Segment Start: THE INPUT
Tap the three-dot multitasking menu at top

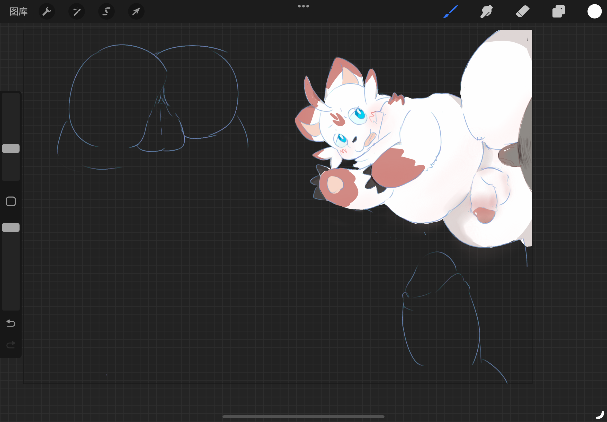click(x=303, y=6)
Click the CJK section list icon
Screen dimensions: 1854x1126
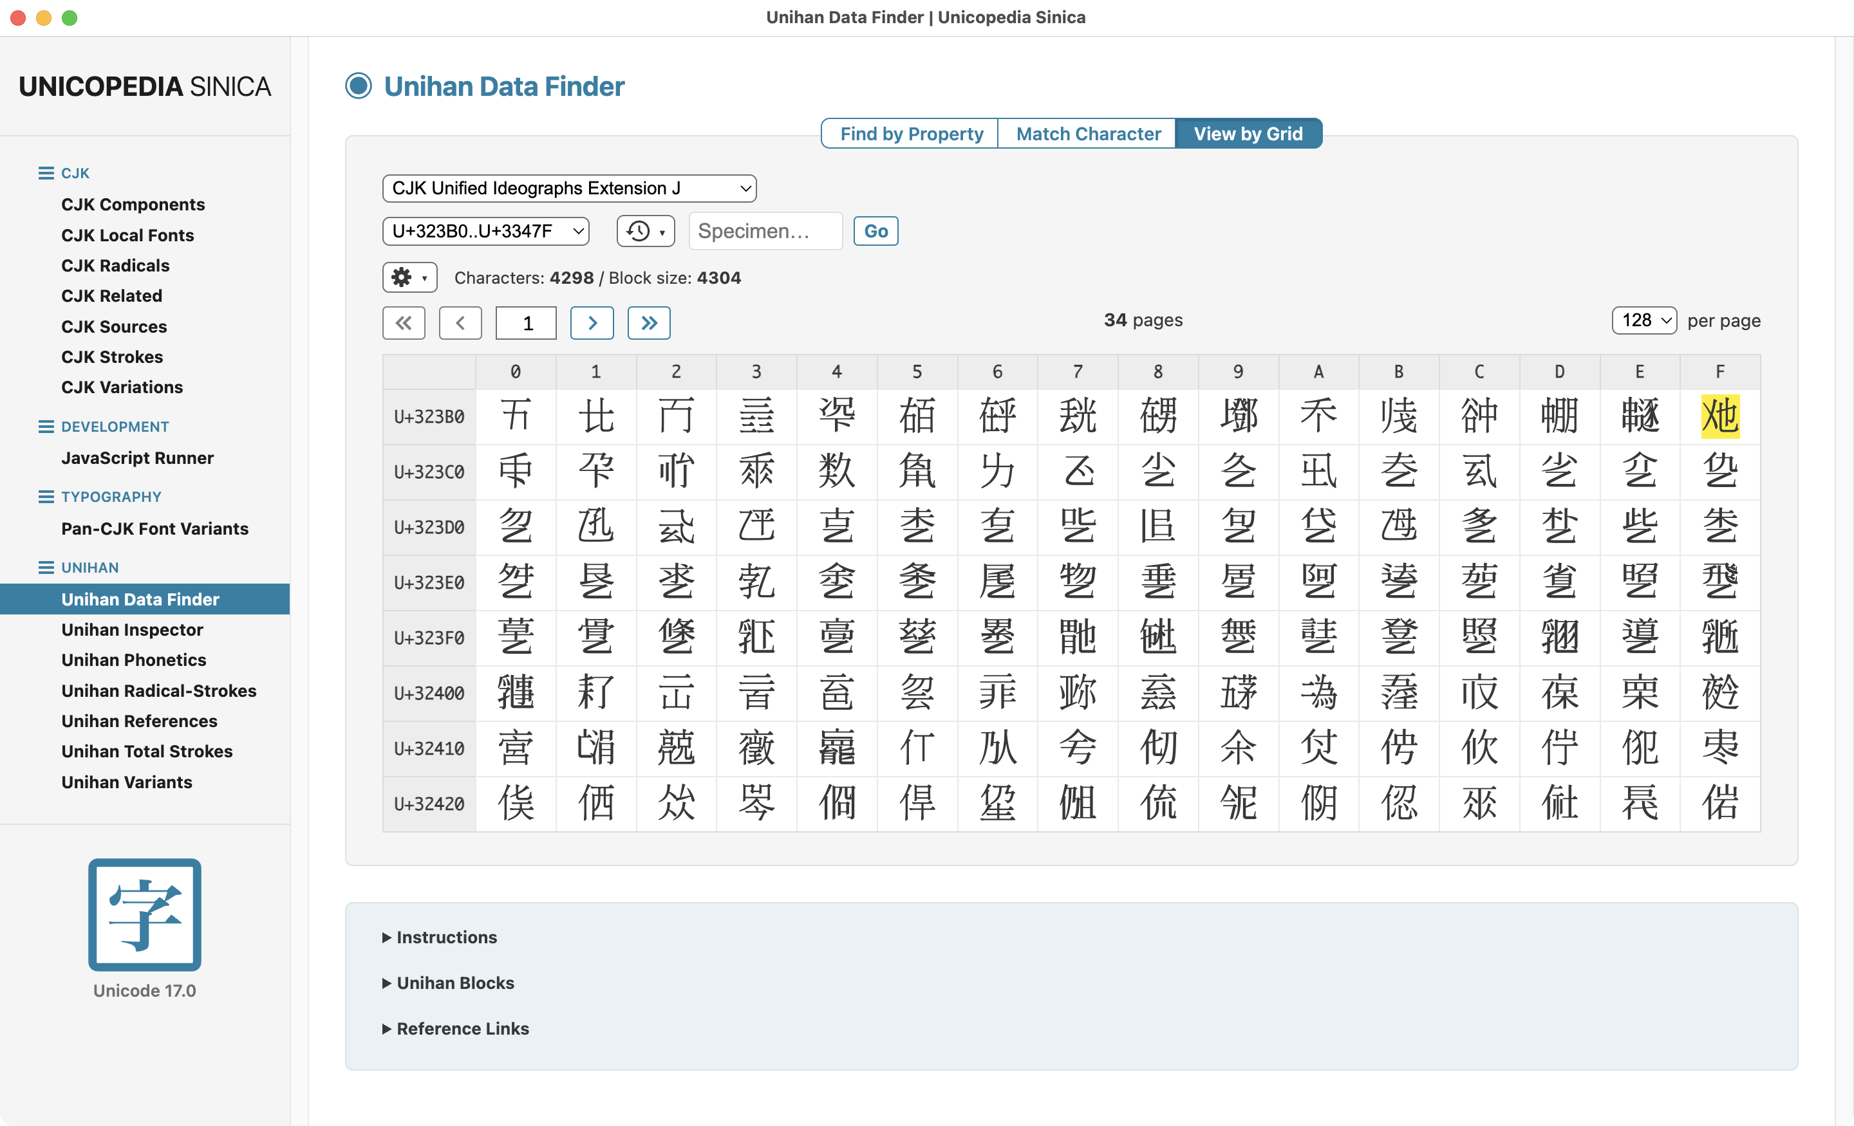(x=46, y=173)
Segment End: THE INPUT
## REQUIRED WORK
Each record above should be duplicated word for word, with no pictures included.

## RESULT FOR THIS EXERCISE
Tap the three-dot multitasking menu at top

click(x=303, y=6)
Click the CJK section list icon
Screen dimensions: 1854x1126
(x=46, y=173)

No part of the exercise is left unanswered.